My medical records declare that I am a cancer survivor – twice over no less. I got through treatment for breast cancer and malignant melanoma feeling confident and grateful. But in March 2021, I was diagnosed with late-stage Fallopian tube cancer. It is very rare. It is also the most lethal type of gynecologic cancer.

With my diagnosis has come a resolve to put in place a plan for living what I now think of as my ‘short shelf life.’

I am using what time I have left to do the things I’ve always wanted to do—and one of them is to advocate for medical aid in dying, aka MAID. I simply want the right to have a say in the timing and manner of my death when I reach the point where my disease or the pain and suffering it causes robs me of the quality of life that is essential to me.

I have witnessed bad deaths – my mom’s and my dad’s. My mother, who also had cancer, died in my arms, in a too-large hospital bed, suffering and frightened. Five years after mom passed, I sat at the bedside of my father as he gasped for air and went in and out of consciousness. Neither of my parents wanted their precious final hours to turn out the way they did. I don’t want that for me either.

It has taken me getting sick to realize that having agency over the circumstances surrounding my own death is going to require me to get busy. Really busy, because I live in Connecticut, a state whose lawmakers have turned their backs on this issue for two decades and I am running out of time.

Without passage of enabling legislation, I will have two choices when my life is near its end – stay in Connecticut and have no say in my own dying, or pack my bags and head to Vermont, establish residency, find new doctors, and arrange for hospice care and then complete the paperwork required to invoke Act 39, Vermont’s medical aid in dying law.

Recently, on February 1, my state representative and co-chair of the Judiciary Committee, Steve Stafstrom, held a 2022 Legislative Session Preview on ZOOM. I, of course, registered to attend since I know that for the 27th consecutive year there will be another attempt at getting a Medical Aid in Dying (MAID) bill to the floor of the Connecticut General Assembly for a vote.

One constituent ahead of me asked about this MAID bill. Steve responded by saying that yes, the bill would again be raised in the Public Health Committee. I then added a comment in the ZOOM chat regarding how the 2021 version of this bill had finally gotten out of the Public Health Committee for the first time in 26 years, but when it was sent to the Judiciary Committee that Steve co-chairs, it died, full stop.

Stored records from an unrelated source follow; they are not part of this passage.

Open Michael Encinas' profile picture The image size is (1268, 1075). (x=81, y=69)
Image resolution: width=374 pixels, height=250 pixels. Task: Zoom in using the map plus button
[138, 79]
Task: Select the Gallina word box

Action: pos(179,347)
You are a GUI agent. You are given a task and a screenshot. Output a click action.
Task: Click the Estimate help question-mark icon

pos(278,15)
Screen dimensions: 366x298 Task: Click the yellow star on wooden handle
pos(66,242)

Steve read my comment, then launched into an argument that opponents of medical aid in dying legislation use as a scare tactic that has no basis in fact – words to the effect that ‘peoples’ life insurance policies could be put in jeopardy if they die by suicide.’.

This is just a politically convenient way of “having concerns” about the proposed legislation which most people in Connecticut support. The truth is not complicated.

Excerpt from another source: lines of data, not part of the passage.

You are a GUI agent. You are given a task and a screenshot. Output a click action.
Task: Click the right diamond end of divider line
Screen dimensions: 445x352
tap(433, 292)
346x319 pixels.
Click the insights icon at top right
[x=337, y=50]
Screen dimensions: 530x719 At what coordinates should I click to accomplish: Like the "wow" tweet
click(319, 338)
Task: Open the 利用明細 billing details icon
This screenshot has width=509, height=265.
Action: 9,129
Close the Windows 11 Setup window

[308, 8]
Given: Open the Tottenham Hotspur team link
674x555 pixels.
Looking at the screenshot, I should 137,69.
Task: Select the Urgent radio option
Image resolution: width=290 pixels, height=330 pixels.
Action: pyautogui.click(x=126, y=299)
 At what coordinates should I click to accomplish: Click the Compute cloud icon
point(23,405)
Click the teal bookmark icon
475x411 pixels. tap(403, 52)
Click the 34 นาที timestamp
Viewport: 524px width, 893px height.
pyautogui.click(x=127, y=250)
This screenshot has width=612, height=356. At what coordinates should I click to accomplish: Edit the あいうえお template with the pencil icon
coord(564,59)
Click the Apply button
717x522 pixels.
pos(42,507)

Fact 1: If there is a clear case of MAID (medical assistance in dying) where both health preconditions (terminal disease/palliative condition) AND legal requirements are met, life insurance companies will pay claims in full – it does not matter how long the policy was in place.

Fact 2: If a suicide (by any method or means) happens more than two years after getting a life insurance policy, the life insurance policy will pay out death benefit to the policy’s beneficiaries. State Representative Steve Stafstrom is either ill-informed about standard life insurance exclusionary clauses or is passing along information he knows to be inaccurate.

Representative Stafstrom is not only my state rep, but he’s also a neighbor. He has acknowledged his Catholic faith as part of his reluctance to support MAID legislation in Connecticut. But a lot of his constituents, me included, don’t share those concerns about end-of-life decision making.

I want the same choices that adults in 10 states and Washington, D.C. – 20% of the U.S. population – have now. This is about my life and my death — not his. Shouldn’t this also be my choice?

Lynda Shannon Bluestein lives in Bridgeport.